### VOS CONSIGNES
1. Relevez tous les noms de lieux cités dans l'extrait, dans l'ordre où ils apparaissent, sans répéter ceux qui reviennent.
2. Recopiez mot pour mot le passage de l'extrait qui commence par « Gilou abonde en » et se termine par « de De Funès. ».

### EXTRAIT DU DOCUMENT
====
Gilou abonde en ce sens : « Pour eux, on venait prendre la place de leurs enfants qui quittaient la terre. C’était le rejet. Quelques-uns nous appréciaient parce qu’on était très actifs. On faisait du jardinage, de l’élevage. Il y avait une reconnaissance par rapport à ça, ils nous aidaient, ils participaient à ce qu’on faisait. Mais très peu. Les corps étaient plus dénudés aussi ; ça choquait. Les gendarmes de Conques se planquaient dans les buissons pour venir mater les filles, quand on se baignait. ». La réalité, c’est parfois mieux qu’un film de De Funès.

« Pour eux, on était des filles faciles, ils tentaient leurs chances. On n’était pas fréquentables…  À la cantine, les enfants étaient séparés (de ceux du cru). Les enfants de paysans n’avaient pas le droit de jouer avec les nôtres. « Jouez pas avec les enfants des hippies ! » On représentait un danger. Il y a eu un peu de considération quand ils ont vu que nos enfants étaient plus brillants que les autres », sourit Hélène.

Action rurale

Et l’action politique dans tout ça ? L’idée de Gilou était « d’approfondir le lien avec les gens par le théâtre. On faisait ce qu’on peut appeler du « théâtre engagé« . Pour créer du lien. Ça a très peu marché. Bien moins qu’à Paris. Les gens n’étaient pas prêts à recevoir ce qu’on voulait leur apporter. C’était trop loin d’eux et de leur vie paysanne. » Alors les modes d’actions changent. Notamment dans l’associatif. « On a monté l’Usine dans l’Aveyron. Une association multiculturelle, sur Marcillac, qui existe depuis vingt ans. On y fait de la danse, du théâtre, du cirque. »

N’était-ce pas décevant par rapport à la richesse de l’action parisienne ? « Bien sûr, il y a eu une forme de renoncement. Par rapport aux grandes idées, aux choix politiques. Mais notre réalité quotidienne recouvrait ces choix-là. Il y avait un réseau important dans le coin, on se rencontrait souvent lors des chantiers collectifs. On faisait par exemple de l’info par rapport à la pilule .»

« Sur le boulevard du temps qui passe » (3)

Elles sont restées dans le vallon, mais leurs enfants n’ont pas eu la même évolution face à cette vie. « Nos deux enfants n’ont pas du tout pris cette voie. Ils voyaient que les gamins des paysans avaient tout ce qu’il voulaient. Nous, on ne pouvait pas leur payer tout ça. Ma fille est juge à Lille, maintenant », explique Hélène.

La fille de Gilou est restée dans ce mode de vie. « Ce qu’on a fait, c’était pour nous et pour les générations futures. On pensait beaucoup à nos enfants. Ma fille m’en remercie tous les jours. Elle a suivi ma voie et s’est installée dans les Cévennes. »
====
### MATÉRIEL FOURNI
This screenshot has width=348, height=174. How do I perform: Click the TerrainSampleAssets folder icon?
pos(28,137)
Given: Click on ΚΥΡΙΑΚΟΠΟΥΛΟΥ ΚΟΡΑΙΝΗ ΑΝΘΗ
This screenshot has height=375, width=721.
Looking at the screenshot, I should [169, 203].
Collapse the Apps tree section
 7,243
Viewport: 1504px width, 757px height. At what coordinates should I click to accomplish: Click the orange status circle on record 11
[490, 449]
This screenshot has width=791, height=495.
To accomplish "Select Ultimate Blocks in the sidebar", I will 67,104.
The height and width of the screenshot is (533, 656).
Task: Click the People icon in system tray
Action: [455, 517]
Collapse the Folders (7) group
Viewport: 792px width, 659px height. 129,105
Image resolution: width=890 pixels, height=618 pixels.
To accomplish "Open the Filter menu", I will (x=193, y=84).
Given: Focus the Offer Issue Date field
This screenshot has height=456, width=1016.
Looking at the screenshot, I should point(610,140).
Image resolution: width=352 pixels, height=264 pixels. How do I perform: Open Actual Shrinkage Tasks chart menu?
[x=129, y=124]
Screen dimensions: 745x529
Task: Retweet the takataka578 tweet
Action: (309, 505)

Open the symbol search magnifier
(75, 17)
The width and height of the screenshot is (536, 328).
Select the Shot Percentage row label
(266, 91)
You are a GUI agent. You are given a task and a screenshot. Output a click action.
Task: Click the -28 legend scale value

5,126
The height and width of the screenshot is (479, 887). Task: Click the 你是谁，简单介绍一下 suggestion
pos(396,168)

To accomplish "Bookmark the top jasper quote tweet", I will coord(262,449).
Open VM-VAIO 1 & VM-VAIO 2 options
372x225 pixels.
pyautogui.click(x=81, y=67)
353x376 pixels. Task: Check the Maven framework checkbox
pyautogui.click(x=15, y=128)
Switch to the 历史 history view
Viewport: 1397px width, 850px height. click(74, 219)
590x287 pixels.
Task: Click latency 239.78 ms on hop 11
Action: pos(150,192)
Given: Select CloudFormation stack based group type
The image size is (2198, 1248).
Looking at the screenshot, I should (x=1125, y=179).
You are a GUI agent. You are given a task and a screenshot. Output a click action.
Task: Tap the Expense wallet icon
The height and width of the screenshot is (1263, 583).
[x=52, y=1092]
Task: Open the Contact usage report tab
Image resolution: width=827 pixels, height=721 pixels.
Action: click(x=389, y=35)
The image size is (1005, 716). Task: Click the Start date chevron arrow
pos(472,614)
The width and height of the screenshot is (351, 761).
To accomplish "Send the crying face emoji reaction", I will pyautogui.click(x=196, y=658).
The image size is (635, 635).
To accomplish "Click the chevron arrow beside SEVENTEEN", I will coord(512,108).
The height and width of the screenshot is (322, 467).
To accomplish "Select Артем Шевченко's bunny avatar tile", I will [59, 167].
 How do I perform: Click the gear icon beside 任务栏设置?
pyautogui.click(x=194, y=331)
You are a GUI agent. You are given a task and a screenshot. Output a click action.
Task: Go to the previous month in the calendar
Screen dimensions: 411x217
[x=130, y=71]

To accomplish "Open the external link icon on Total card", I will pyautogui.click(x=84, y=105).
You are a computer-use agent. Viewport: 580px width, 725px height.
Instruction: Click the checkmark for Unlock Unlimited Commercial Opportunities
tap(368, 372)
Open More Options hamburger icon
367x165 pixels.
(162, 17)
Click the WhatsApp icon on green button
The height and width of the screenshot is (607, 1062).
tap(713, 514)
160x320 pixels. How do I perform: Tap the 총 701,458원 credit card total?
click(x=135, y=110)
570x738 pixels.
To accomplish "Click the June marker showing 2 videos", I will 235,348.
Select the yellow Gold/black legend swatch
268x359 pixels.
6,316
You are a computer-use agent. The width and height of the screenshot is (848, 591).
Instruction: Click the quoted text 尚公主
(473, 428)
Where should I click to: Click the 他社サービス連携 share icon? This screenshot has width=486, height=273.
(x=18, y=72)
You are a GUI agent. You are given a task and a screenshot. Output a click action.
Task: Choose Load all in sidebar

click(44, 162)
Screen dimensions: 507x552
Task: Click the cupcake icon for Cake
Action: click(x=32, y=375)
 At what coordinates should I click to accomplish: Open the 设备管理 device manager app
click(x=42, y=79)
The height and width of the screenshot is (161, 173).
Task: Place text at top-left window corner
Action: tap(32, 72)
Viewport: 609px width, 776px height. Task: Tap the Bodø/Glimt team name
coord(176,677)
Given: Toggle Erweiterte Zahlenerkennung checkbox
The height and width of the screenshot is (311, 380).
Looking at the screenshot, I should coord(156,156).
====
### BONNES RÉPONSES
1. Conques, Paris, Aveyron, Marcillac, Lille, Cévennes

2.
Gilou abonde en ce sens : « Pour eux, on venait prendre la place de leurs enfants qui quittaient la terre. C’était le rejet. Quelques-uns nous appréciaient parce qu’on était très actifs. On faisait du jardinage, de l’élevage. Il y avait une reconnaissance par rapport à ça, ils nous aidaient, ils participaient à ce qu’on faisait. Mais très peu. Les corps étaient plus dénudés aussi ; ça choquait. Les gendarmes de Conques se planquaient dans les buissons pour venir mater les filles, quand on se baignait. ». La réalité, c’est parfois mieux qu’un film de De Funès.